Protected classes foundation of Fair Housing Act

But not everyone is immune from discrimination
April 22, 2013

If Nick Mirro had his way, protected classes under the Fair Housing Act would be done away with.

Mirro, an investigator and trainer with the Delaware Division of Human Relations office in Georgetown, offered a training course at an April 10 forum sponsored by the League of Women Voters of Sussex County.

The Fair Housing Act prohibits discrimination in the sale, lease or rental of housing and credit applications against selected protected classes: race or color; national origin; religion; sex; familial status, including children under the age of 18; and disability.

In addition, state law protects creed, marital status, age and sexual orientation.

While most people fall into a protected class, gaps continue to exist. Mirro said people are frequently denied housing based on how they look; appearance is not a protected class. He said excluding people from protected status is itself a form of discrimination. “I'd like to see legislation more generalized to include every individual from a discriminatory act,” he said.

In addition, people recovering from drug addiction and alcoholism are protected, but those recovering from gambling or sex disorders are not, he said.

Mirro said fair housing discrimination cases are usually triggered by a written complaint, which is followed by a thorough investigation by the state, which also conducts a review for the U.S. Department of Housing and Urban Development. Mediation is the ultimate goal in the process, but investigators can take cases to Superior Court. Cases can also be filed in federal court. Fines range from $10,000 to $50,000 or more.

Investigations must be complete with 100 days followed by 30 days of additional fact finding, which includes a face-to-face meeting with the landlord or property manager and the complainant with the aim of working out a no-fault settlement.

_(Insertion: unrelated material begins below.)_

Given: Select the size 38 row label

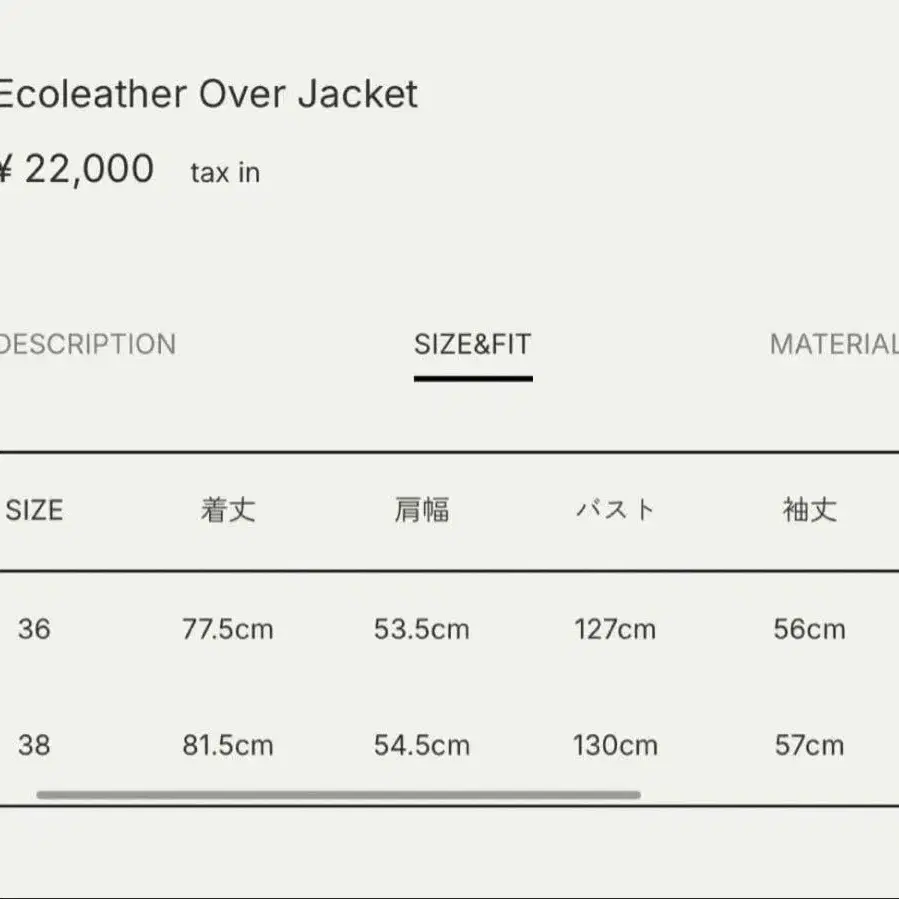Looking at the screenshot, I should pyautogui.click(x=34, y=745).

The state and federal Fair Housing Act covers most housing. In some cases, the act exempts owner-occupied buildings with no more than four units, single-family homes, housing intended for people aged 55 and over and housing operated by organizations and private clubs.

Under the law, it's illegal to refuse to rent or sell housing to those in protected classes. It's also illegal to change terms of a sale or rental – like charging a higher security deposit if a renter has children – and to deny housing to families with children under the age of 18.

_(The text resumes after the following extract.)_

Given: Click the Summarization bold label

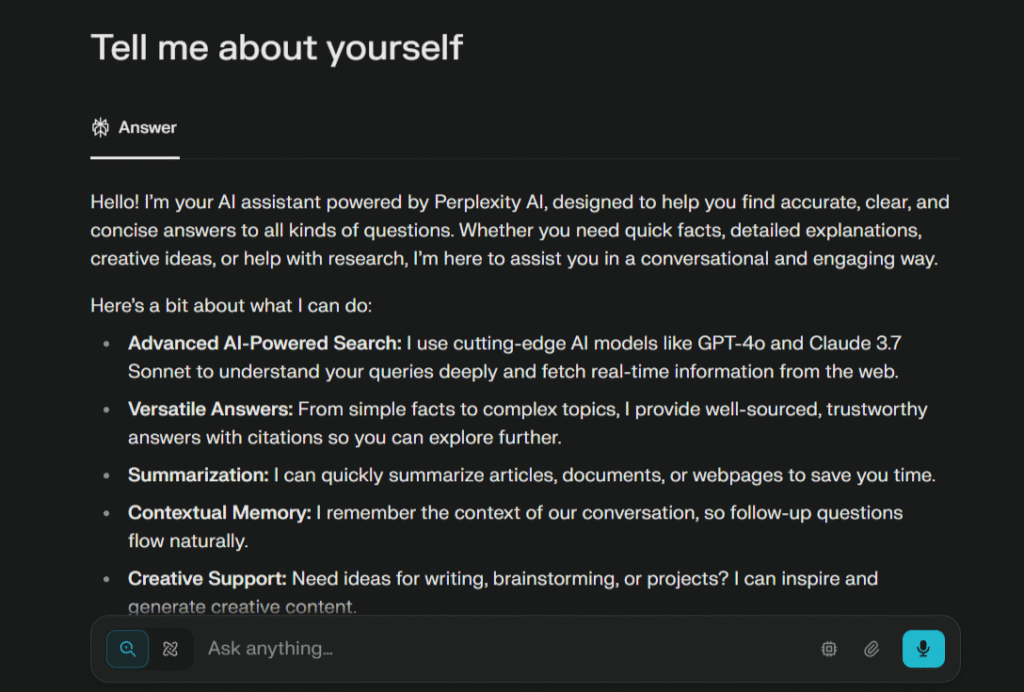Looking at the screenshot, I should coord(199,475).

It's also illegal to refuse housing to anyone based on a disability. That list includes people with AIDS, those getting treatment for drug addiction and alcoholism and those with mobility, hearing and vision impairments and chronic mental illness.

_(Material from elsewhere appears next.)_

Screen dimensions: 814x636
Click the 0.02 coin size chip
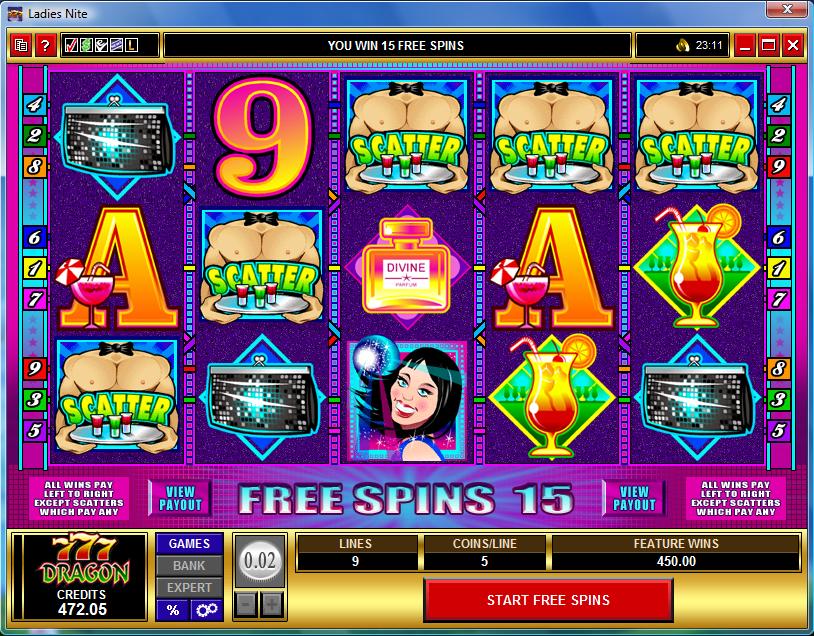coord(260,561)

Mirro pointed out that landlords and property managers are well within their rights to deny housing to people with bad credit history, drug users, those with sex disorders, those who have been convicted of violent crimes or anyone who presents a direct threat to the health and safety of others.

Under the law, tenants cannot be denied reasonable modifications to a dwelling to compensate for a disability, such as construction of a handicap ramp. Also under the law, a landlord can require a tenant to cover or share the cost of a modification. In addition, when a tenant leaves, the property must be restored to its original condition.

Examples of reasonable accommodation include providing an assigned parking space to someone with mobility problems or relaxing a no pets policy for someone who requires a companion animal, which could include animals such as cats, birds, pot-bellied pigs and even miniature horses.

Mirro said there is a separate law to protect people who file complaints from retaliation. “We will be in their world everyday to monitor the agreement,” Mirro said. “Don't be concerned about making a complaint because of fear of retaliation because we will know what is going on.”

HUD officials monitor the agreements

Mirro said some complaints still confound him. He said one of the biggest settlements in Sussex County had roots in race discrimination. “The woman looked white, but she was biracial,” he said. “The landlord said he didn't rent to whites because they complained too much. This kind of stuff is still happening.”

Mirro lives in Lewes and has been a member of the Lewes Fire Department for the past nine years.